See also
It is necessary to use what works. The market is convinced that the Fed will cut the federal funds rate. Even a hawkish surprise from US inflation in August will not stop the central bank from easing monetary policy. Combined with strong corporate earnings and investor confidence in consumers, this provides grounds to keep buying the dips in the S&P 500, even in the seasonally weak month of September for the broad stock index.
In fact, the first month of autumn may not be so bad for equities. According to Bloomberg research, since 1971, the S&P 500 has often risen in September if the Fed cut rates outside of a recession. A typical example was September of last year. The US economy was not in a downturn, the central bank lowered borrowing costs by 50 basis points, and the broad stock index jumped 2%. The average gain in such periods was 1.2%, compared to an average September decline of 1% across all recorded history.

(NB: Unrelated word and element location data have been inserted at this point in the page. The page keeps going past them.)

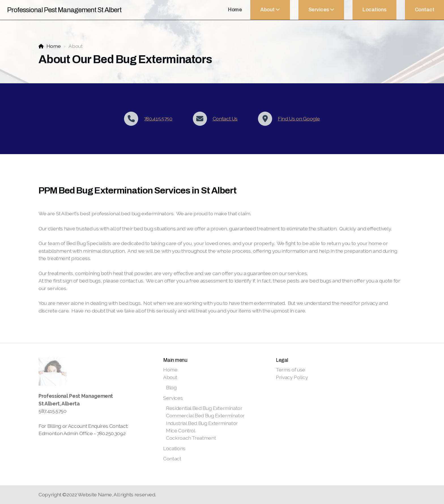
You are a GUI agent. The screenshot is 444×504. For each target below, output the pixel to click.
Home (54, 46)
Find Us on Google (299, 118)
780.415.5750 (158, 118)
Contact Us (225, 118)
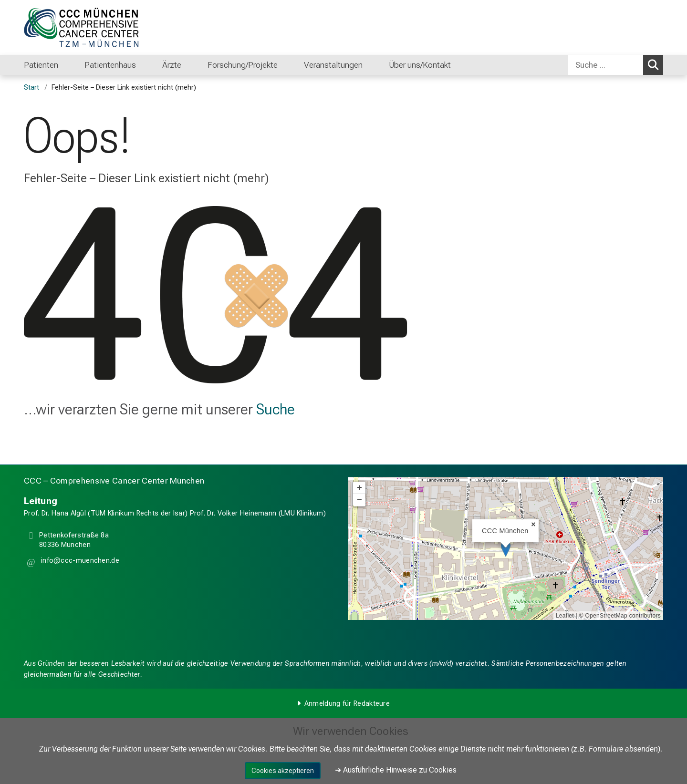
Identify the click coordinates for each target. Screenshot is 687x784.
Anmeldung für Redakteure (347, 703)
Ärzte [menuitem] (172, 65)
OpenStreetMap (606, 616)
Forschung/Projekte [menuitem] (242, 65)
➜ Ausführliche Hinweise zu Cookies (396, 770)
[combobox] (615, 65)
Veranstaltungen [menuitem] (333, 65)
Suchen (655, 64)
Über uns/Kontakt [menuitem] (420, 65)
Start (31, 87)
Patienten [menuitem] (41, 65)
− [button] (359, 500)
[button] (79, 562)
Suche (275, 409)
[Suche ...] (605, 65)
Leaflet (565, 616)
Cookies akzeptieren (282, 771)
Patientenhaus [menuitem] (110, 65)
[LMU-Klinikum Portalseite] (81, 27)
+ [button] (359, 488)
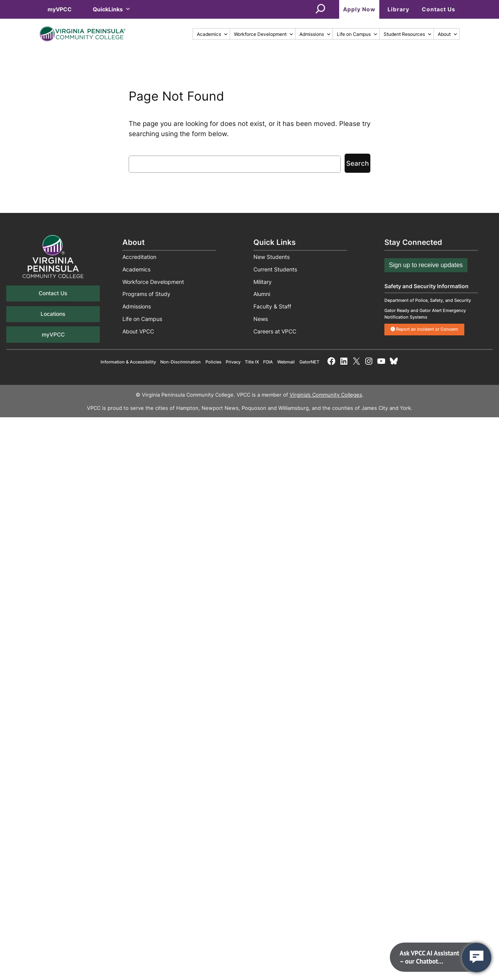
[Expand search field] (320, 9)
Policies (213, 362)
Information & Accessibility (128, 362)
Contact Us (439, 9)
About (448, 34)
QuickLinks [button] (111, 9)
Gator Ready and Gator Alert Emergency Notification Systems (425, 314)
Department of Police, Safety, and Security (428, 300)
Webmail (286, 362)
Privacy (233, 362)
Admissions (315, 34)
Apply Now (359, 9)
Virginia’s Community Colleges (326, 395)
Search (357, 163)
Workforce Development (264, 34)
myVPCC (60, 9)
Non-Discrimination (180, 362)
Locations (53, 314)
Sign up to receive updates (426, 265)
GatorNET (309, 362)
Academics (212, 34)
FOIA (268, 362)
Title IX (252, 362)
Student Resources (408, 34)
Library (398, 9)
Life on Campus (357, 34)
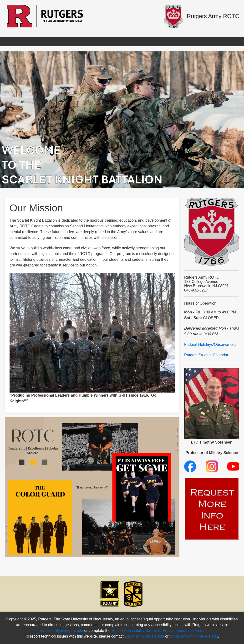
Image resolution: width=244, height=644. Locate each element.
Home (12, 42)
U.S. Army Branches (152, 42)
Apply (32, 42)
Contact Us (208, 42)
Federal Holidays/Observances (210, 344)
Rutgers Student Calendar (206, 355)
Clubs (184, 42)
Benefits (79, 42)
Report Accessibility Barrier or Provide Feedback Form (157, 630)
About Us (54, 42)
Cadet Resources (110, 42)
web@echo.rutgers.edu (144, 636)
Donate (233, 42)
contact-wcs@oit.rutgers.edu (194, 636)
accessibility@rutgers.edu (61, 630)
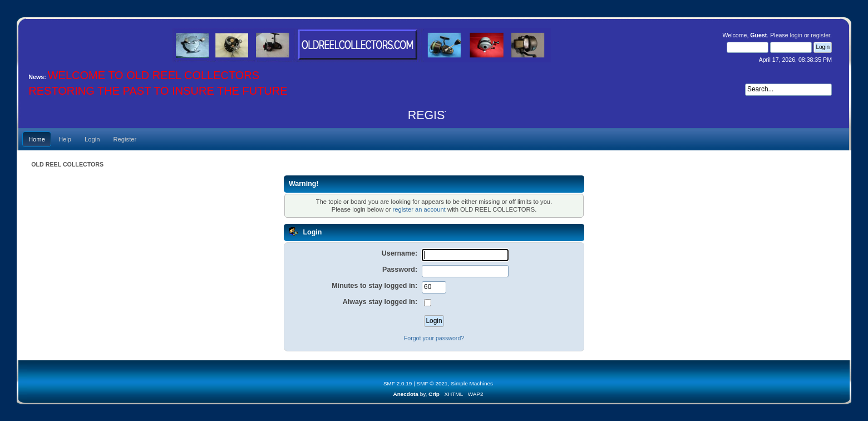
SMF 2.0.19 (398, 383)
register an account (418, 209)
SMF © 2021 (432, 383)
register (820, 35)
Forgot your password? (434, 338)
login (796, 35)
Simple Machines (472, 383)
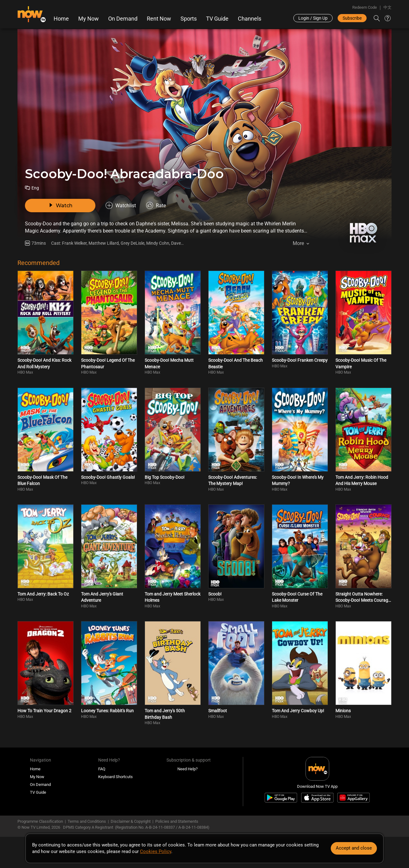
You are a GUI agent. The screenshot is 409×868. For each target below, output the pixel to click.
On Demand (123, 19)
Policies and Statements (177, 821)
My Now (89, 19)
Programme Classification (40, 821)
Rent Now (159, 19)
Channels (249, 19)
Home (61, 19)
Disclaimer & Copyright (131, 821)
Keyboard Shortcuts (115, 777)
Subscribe (352, 18)
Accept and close (354, 848)
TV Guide (217, 19)
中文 (387, 7)
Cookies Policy (156, 851)
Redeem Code (365, 7)
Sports (189, 19)
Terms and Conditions (87, 821)
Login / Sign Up (313, 18)
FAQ (102, 769)
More (298, 243)
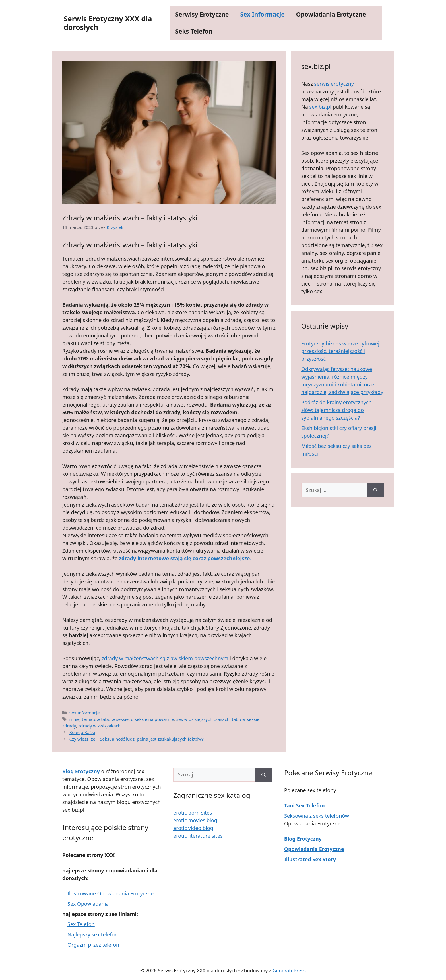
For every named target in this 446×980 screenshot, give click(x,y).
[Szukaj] (376, 490)
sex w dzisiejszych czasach (203, 719)
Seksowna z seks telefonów (316, 816)
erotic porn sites (192, 813)
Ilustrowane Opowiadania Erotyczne (110, 893)
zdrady (69, 725)
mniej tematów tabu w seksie (99, 719)
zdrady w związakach (99, 725)
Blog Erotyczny (303, 839)
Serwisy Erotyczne (202, 14)
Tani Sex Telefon (304, 805)
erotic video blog (193, 828)
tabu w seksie (246, 719)
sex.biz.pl (320, 107)
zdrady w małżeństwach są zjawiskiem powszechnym (165, 658)
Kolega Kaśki (82, 732)
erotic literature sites (198, 836)
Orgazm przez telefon (93, 945)
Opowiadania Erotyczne (331, 14)
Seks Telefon (194, 31)
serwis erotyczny (334, 84)
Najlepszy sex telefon (92, 934)
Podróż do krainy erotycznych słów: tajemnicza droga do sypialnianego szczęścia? (336, 410)
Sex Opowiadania (88, 904)
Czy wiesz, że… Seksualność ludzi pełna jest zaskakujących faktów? (136, 739)
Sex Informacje (262, 14)
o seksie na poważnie (152, 719)
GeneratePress (289, 970)
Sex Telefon (81, 924)
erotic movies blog (195, 820)
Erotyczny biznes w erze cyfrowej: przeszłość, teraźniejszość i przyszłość (341, 351)
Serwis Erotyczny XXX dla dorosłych (108, 23)
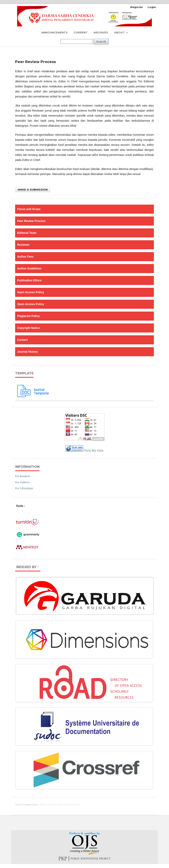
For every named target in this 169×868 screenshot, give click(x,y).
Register (137, 7)
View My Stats (94, 450)
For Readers (22, 476)
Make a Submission (33, 189)
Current (80, 32)
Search (101, 41)
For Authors (22, 482)
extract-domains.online (26, 805)
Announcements (54, 32)
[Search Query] (77, 41)
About (120, 32)
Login (152, 7)
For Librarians (24, 488)
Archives (101, 32)
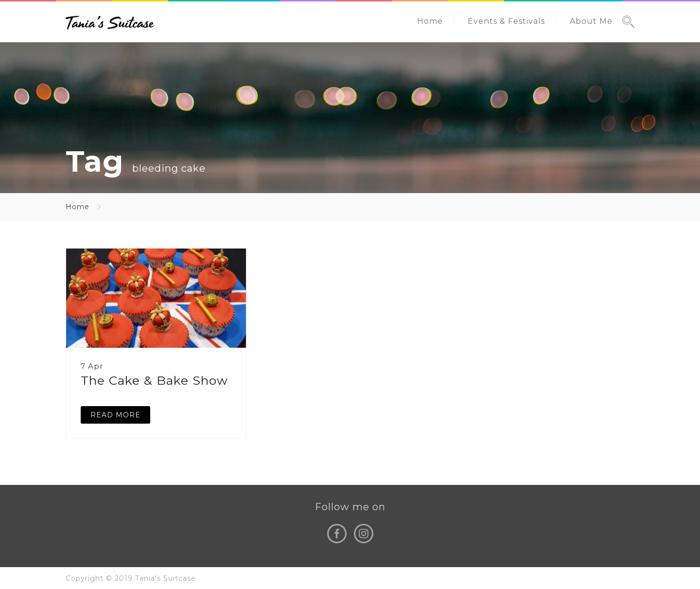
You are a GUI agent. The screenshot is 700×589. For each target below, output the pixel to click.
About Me (591, 21)
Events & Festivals (506, 21)
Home (430, 21)
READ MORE (115, 415)
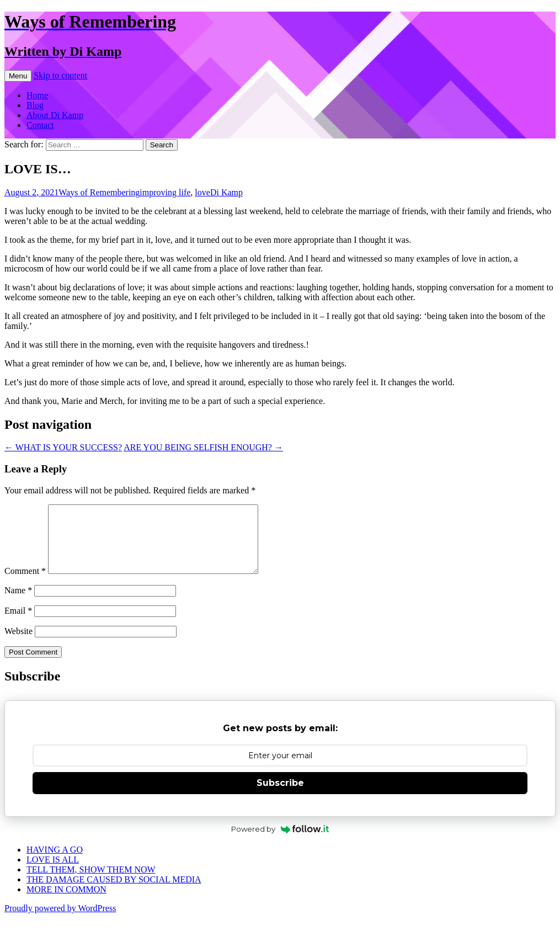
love (202, 192)
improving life (165, 192)
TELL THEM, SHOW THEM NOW (91, 882)
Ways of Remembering (99, 192)
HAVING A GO (55, 863)
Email (18, 624)
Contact (40, 125)
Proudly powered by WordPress (60, 921)
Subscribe (280, 796)
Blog (35, 105)
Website (18, 644)
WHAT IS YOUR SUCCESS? (63, 447)
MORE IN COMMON (66, 902)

S&P 500 performance in September
Goldman Sachs expects a similar 2% rally in the S&P 500 by year-end and a 6% advance by mid-next year, thanks to companies playing catch-up against a backdrop of favorable economic prospects. The bank notes that the median stock is lagging its 52-week high by 11%. There is room to grow, and investors have the opportunity to rebalance portfolios. The market still hopes that Donald Trump's sweeping tax cut law will boost household and corporate purchasing power, lending support to the US economy.
According to Morgan Stanley, the long-term outlook for the S&P 500 remains bullish, with small-cap companies expected to take the lead. At the same time, costs related to tariffs will soon start being passed on to consumers. Meanwhile, the Fed's rate cut may stimulate labor demand, accelerate wage growth, and increase the risk of rising inflation. A stagflationary backdrop is the key trigger for a correction in the broad stock index.
Pressure on US equities could also come from the White House report on the effectiveness of the Bureau of Labor Statistics and the administration's intention to produce a similar report on the Fed. Both documents could become Donald Trump's weapons, giving the president grounds to dismiss FOMC officials.
Erosion of confidence in the Fed amid statistical manipulation would be a strong argument for higher volatility and rising bond yields. These factors could weigh on US equities.
Technically, on the daily chart of the S&P 500, an inside bar has formed. This creates an opportunity to set pending buy orders at 6,512 and sell orders at 6,480. A rebound from fair value at 6,455 would provide grounds for a reversal.